As you were comparing now versus then, you emphasized the very different role of the state and of ideology, and the tension between the economic and business interests in fighting the pandemic. Can you elaborate some on these roles? 

The Hamburg Senate’s refusal to follow scientific advice may have been caused by its prioritization of economic interests, but the result was that the city’s economy was far more badly damaged by its initial inaction than it would have been had the Senate followed the advice of what was then modern science. Trade with the rest of Germany, and the world, came to a standstill. The financial losses suffered by Hamburg’s trade and shipping companies were immense. The city was forced to spend millions on filtrating the water supply, taking measures to combat the epidemic, introducing new sanitation measures, clearing insanitary slums, and more besides. The city budget recorded large deficits in 1892 and 1893 and still had not recovered by the turn of the century. The Social Democrats, an explicitly anti-capitalist, anti-business party, swept the board in the national elections of 1893 (for which all adult males had the vote) and were able to force an extension of voting rights in Hamburg’s city electoral system, thanks to the discrediting of the merchants’ business-oriented rule by the epidemic. Finally, the epidemic seriously weakened Hamburg’s autonomy in relation to the central government in Berlin. Ultimately, therefore, the Senate’s business-oriented approach to the crisis had proved massively counterproductive.

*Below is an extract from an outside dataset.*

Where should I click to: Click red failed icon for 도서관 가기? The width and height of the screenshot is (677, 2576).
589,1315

Did this dramatic event in Hamburg bring about significant change, and hence, do you expect significant change in countries such as the United States that have been hit hard by COVID-19 for that matter? 

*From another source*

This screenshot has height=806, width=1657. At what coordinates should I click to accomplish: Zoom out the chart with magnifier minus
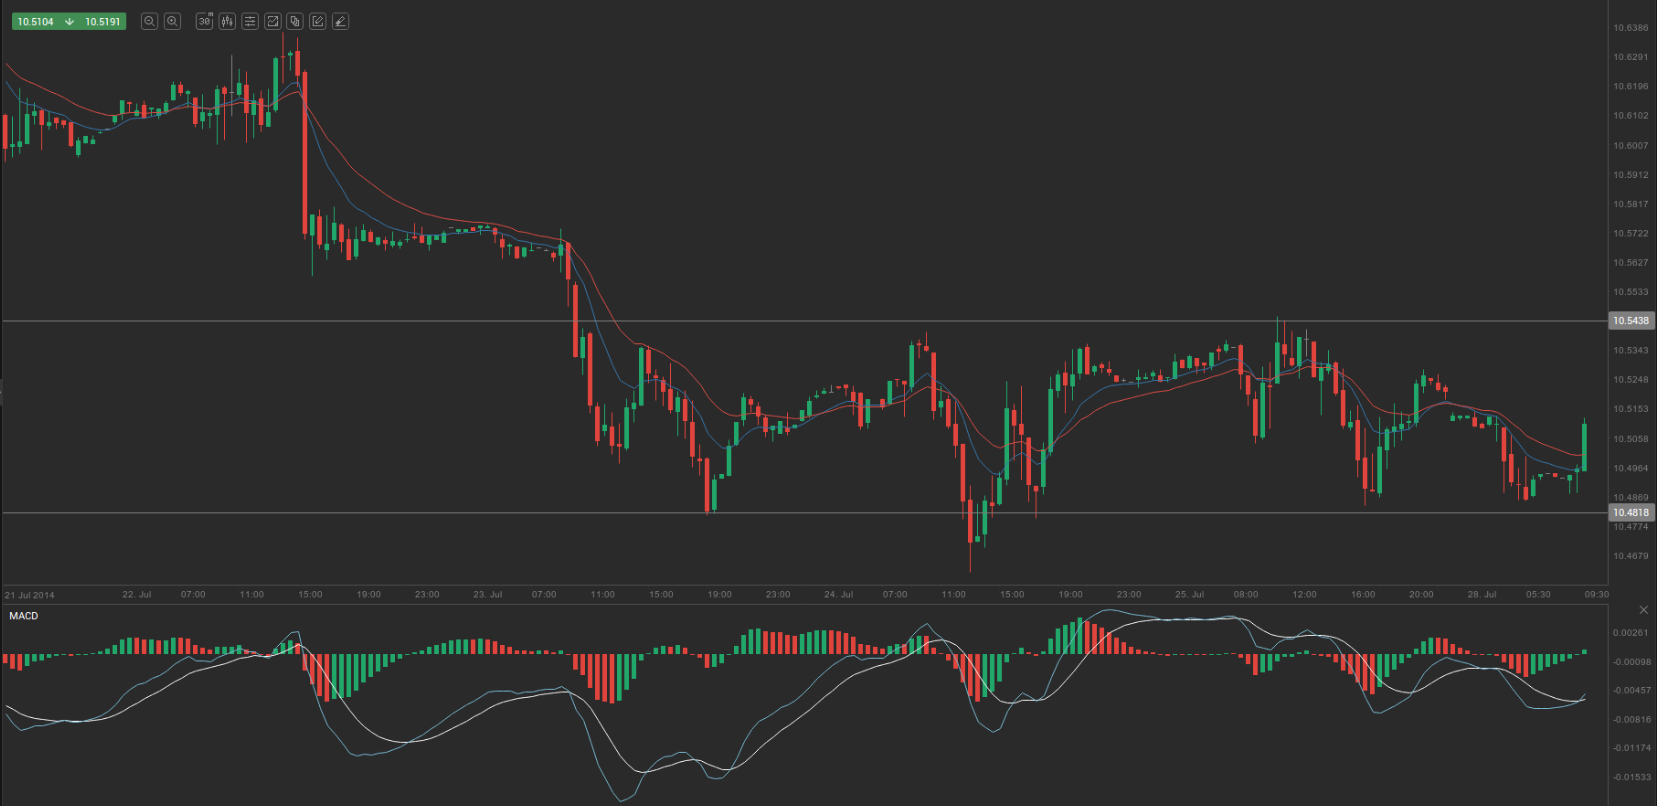(x=149, y=21)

The changes brought about by the epidemic were in some cases short-lived. The extension of voting rights was reversed in 1906 when the mercantile and property-owning classes found they had given too much power to the Social Democrats. However, the political system in the city did undergo serious change, as an organized liberal reformist party emerged to challenge the traditional hegemony of economic interests—merchants and property owners—in the city’s constitution. Clearance of the insanitary housing on the waterfront stalled until a massive strike of dockworkers in 1896; most of them lived in these areas, so “hygienic improvement” provided a good excuse for pushing them out of the city center. The acceptance of greater state intervention in society proved irreversible. On a more general level, the impact of catastrophes such as the 1892 cholera epidemic is always multifaceted; often what happens is an acceleration of already existing trends, such as, for example, the rise of the Social Democrats.

In the early 21st century the situation is in many ways rather different. The enormous prestige of science in the later 19th century has been severely damaged by, for example, the development and (in 1945) deployment of nuclear weapons. The rise of populist movements and politicians in the wake of the economic crash of 2008/09 has fueled the spread of skepticism about science, since scientists are widely regarded by populists as part of the elites they are dedicated to overthrowing. Internet and social media have facilitated the dissemination of irrational conspiracy theories and misinformation. While the working masses in Hamburg in 1892, poorly educated but strongly influenced by the Social Democrats, obeyed the instructions of the medical authorities once Koch came in to the city, there is no comparable political movement today that conceives of itself as guided by “science.” Even if a safe and effective inoculation against the coronavirus is found, it is more than likely that a quarter or more of the population will refuse to accept it.